Exercise text ->
↓

Monday, May 17, 2021 by Seth Smalley

On May 12, Capital Metropolitan Transportation Authority CFO Reinet Marneweck presented the financial report for the 2021 fiscal year to the Capital Metro Board of Directors. The report covered revenue, operating expenses and Capital Metro sales tax as they relate to budgeting in the company at large.

“Seeing as we’re about 50 percent into the fiscal year, you would expect revenue target being about 50 percent of budgeted revenue. But we are significantly below that because the ridership assumptions for the 2021 budget was significantly higher than what we’re currently seeing,” Marneweck told the board.

Capital Metro is at 49.9 percent of its total revenue target for the first six months, “which is very favorable,” according to Marneweck.

In 2021 so far, Capital Metro has seen ridership from pre-Covid levels drop 49 percent on weekdays and 40 percent on weekends. Though, as Marneweck noted, “it looks like weekend ridership is starting to come back.”

↑

Extracted records ->
↓

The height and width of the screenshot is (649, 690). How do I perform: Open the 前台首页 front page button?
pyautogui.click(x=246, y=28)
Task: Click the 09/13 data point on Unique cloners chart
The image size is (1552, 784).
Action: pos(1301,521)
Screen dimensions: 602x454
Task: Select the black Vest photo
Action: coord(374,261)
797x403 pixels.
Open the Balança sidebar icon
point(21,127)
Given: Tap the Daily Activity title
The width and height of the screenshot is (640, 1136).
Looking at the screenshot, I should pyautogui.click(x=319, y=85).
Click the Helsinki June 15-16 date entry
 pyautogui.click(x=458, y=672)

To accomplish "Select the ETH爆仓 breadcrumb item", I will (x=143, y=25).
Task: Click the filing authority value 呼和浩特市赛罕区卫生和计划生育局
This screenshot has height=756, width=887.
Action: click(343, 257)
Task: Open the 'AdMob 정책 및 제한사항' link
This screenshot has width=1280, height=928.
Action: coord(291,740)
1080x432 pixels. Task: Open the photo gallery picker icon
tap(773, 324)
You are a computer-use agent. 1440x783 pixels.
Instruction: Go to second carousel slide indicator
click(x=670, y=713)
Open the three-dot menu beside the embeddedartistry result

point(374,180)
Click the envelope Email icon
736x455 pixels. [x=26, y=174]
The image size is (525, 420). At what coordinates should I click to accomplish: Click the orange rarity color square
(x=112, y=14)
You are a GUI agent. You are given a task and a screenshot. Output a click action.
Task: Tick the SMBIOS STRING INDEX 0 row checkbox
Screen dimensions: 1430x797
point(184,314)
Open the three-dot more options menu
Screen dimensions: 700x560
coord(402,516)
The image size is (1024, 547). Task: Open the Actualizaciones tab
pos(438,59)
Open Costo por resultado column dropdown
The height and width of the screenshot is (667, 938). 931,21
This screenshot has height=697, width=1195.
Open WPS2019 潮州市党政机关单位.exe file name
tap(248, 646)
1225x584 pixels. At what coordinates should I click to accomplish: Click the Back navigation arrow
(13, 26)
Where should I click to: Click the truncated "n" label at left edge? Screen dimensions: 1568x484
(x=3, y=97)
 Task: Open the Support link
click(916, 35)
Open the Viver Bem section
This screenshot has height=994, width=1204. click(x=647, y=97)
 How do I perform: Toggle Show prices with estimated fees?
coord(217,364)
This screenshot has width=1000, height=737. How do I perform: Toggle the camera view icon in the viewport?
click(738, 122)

↑

Work instruction ->
Print everything in the Capital Metro text from "Monday, May 17, 2021" down to "company at large.", changing nothing. The records play no part in this work.

Response to this task ->
Monday, May 17, 2021 by Seth Smalley

On May 12, Capital Metropolitan Transportation Authority CFO Reinet Marneweck presented the financial report for the 2021 fiscal year to the Capital Metro Board of Directors. The report covered revenue, operating expenses and Capital Metro sales tax as they relate to budgeting in the company at large.